# WORK TO BE COMPLETED
Extract every entry word for word. Skip the pictures.

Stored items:
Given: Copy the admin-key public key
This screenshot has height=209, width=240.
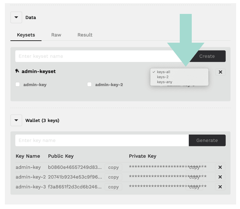Looking at the screenshot, I should (x=113, y=167).
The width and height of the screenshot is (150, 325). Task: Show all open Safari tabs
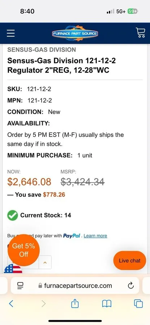(138, 304)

# RESPONSE AREA
Given: Copy the admin-key public key
This screenshot has height=209, width=240.
Looking at the screenshot, I should (x=113, y=167).
The width and height of the screenshot is (150, 325). Task: Show all open Safari tabs
(138, 304)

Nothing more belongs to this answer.